Die Fusion zwischen European Lithium und Critical Metals Corp. klingt auf dem Papier imposant — rund 835 Millionen US-Dollar Transaktionswert, Nasdaq-Listing als Ziel, Aktionärsabstimmung im dritten Quartal. In der Praxis stolpert der Deal über eine verpasste Frist, eine Liquiditätslücke und ein fehlendes Genehmigungsschreiben aus Nuuk.
Bindendes Abkommen lässt weiter auf sich warten
Eigentlich sollte der rechtlich bindende Fusionsvertrag — im Fachjargon ein Scheme Implementation Deed — bis zum 7. Mai unterzeichnet sein. Dieser Termin verstrich ohne Abschluss. Beide Seiten verlängerten die Exklusivitätsperiode, um die rechtliche Ausgestaltung zu finalisieren. An den kommerziellen Konditionen ändert sich nichts: EUR-Aktionäre erhalten je Aktie 0,035 neue CRML-Aktien, ASX-Optionsinhaber werden auf Basis des inneren Optionswerts abgefunden.

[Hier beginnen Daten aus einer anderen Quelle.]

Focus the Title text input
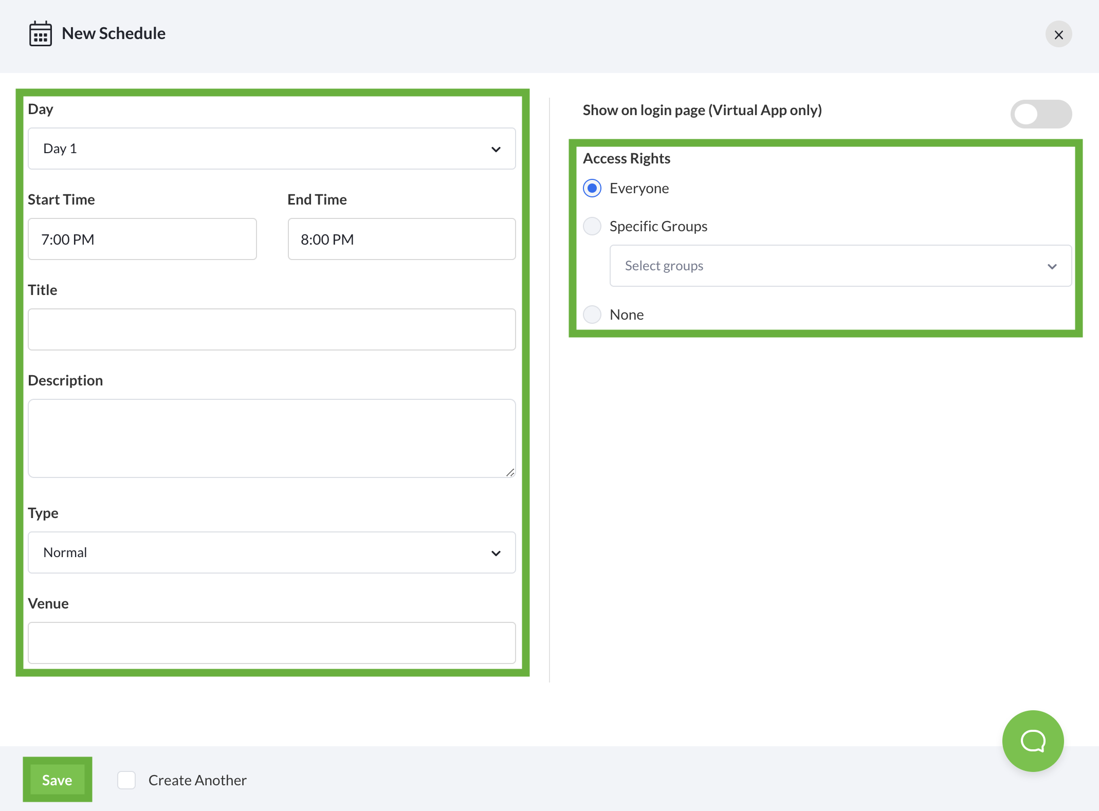This screenshot has height=811, width=1099. pyautogui.click(x=271, y=329)
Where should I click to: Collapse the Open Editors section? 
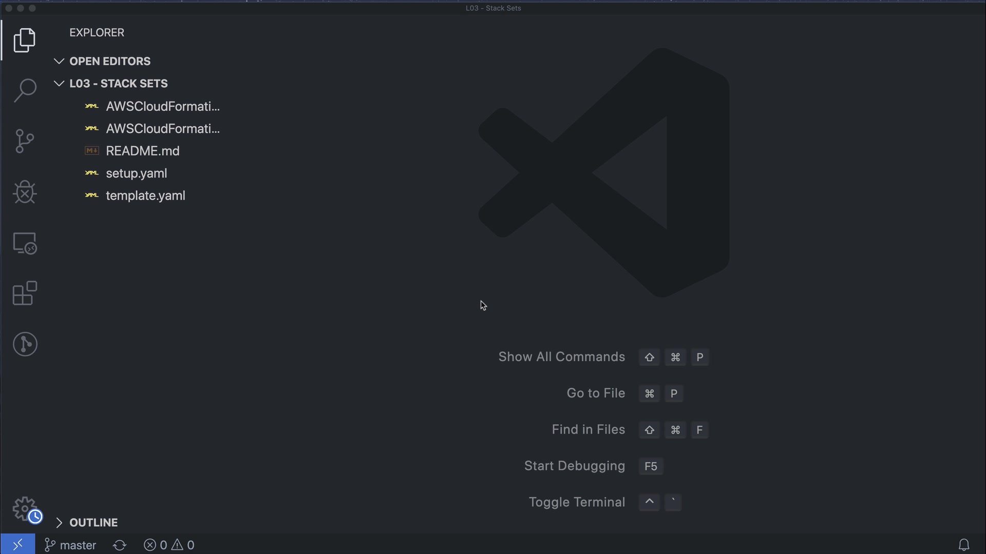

A$24 Millionen fehlen — und Kapital aufnehmen ist verboten
Das drängendste Problem ist finanzieller Natur. Eine der Abschlussbedingungen verlangt, dass European Lithium bei Vollzug der Transaktion über eine Nettoliquidität von mindestens 330 Millionen australischen Dollar verfügt. Ende März lag der Kassenbestand bei 306 Millionen — rund 24 Millionen zu wenig.
Das Pikante daran: Die laufende Exklusivitätsvereinbarung untersagt European Lithium, neues Eigen- oder Fremdkapital aufzunehmen. Wie die Lücke geschlossen werden soll, bleibt offen. Erschwerend kommt hinzu, dass Morgan Stanley und verbundene Einheiten ihre gesamte meldepflichtige Beteiligung veräußert haben. Parallel läuft ein Aktienrückkaufprogramm — bis Oktober 15 darf das Unternehmen bis zu zehn Prozent des ausgegebenen Kapitals für maximal 12,6 Millionen australische Dollar zurückkaufen, die Aktien werden anschließend eingezogen.
Grönland wartet auf grünes Licht aus Nuuk
Auf operativer Ebene richtet sich der Blick nach Grönland. Das Tanbreez-Seltenerden-Projekt hat seinen Pilotbetrieb in Qaqortoq fertiggestellt — der Auftragnehmer 60° North Greenland hat seine Arbeiten abgeschlossen. Der ursprünglich für Mai geplante Start hängt nun an einer ausstehenden Genehmigung der grönländischen Behörden. Liegt sie vor, soll im Juni eine Großprobennahme von 150 Tonnen folgen, die die technische Reife des Projekts belegen soll.
Im Hintergrund läuft zudem eine geplante Anteilsaufstockung: Critical Metals Corp. will seinen Tanbreez-Anteil von 42 auf 92,5 Prozent erhöhen, was European Lithiums Direktbeteiligung auf 7,5 Prozent reduzieren würde. Für die Projektfinanzierung liegt ein unverbindliches Absichtserklärungsschreiben der US Export-Import Bank über bis zu 120 Millionen US-Dollar vor.
Wolfsberg unter Druck, Aktie erholt
Schlechte Nachrichten kamen aus Österreich: Das Bundesverwaltungsgericht hat eine zentrale Umweltgenehmigung für das Wolfsberg-Lithiumprojekt in Kärnten aufgehoben. Die Behörden müssen das Vorhaben nun nach strengeren Einzelfallstandards neu bewerten. Die finale Investitionsentscheidung verschiebt sich auf frühestens Ende 2026. Die Bergbaulizenz gilt bis Anfang 2028, der Abnahmevertrag mit BMW bleibt bestehen.
Die Aktie notiert aktuell bei 0,440 australischen Dollar — ein Plus von rund 205 Prozent seit Jahresbeginn. Drei Aufgaben bestimmen den weiteren Fahrplan: die Grönland-Genehmigung sichern, die Liquiditätslücke schließen und den Fusionsvertrag rechtskräftig unterzeichnen. Gelingt das, soll die Hauptversammlung im dritten Quartal über die Transaktion abstimmen.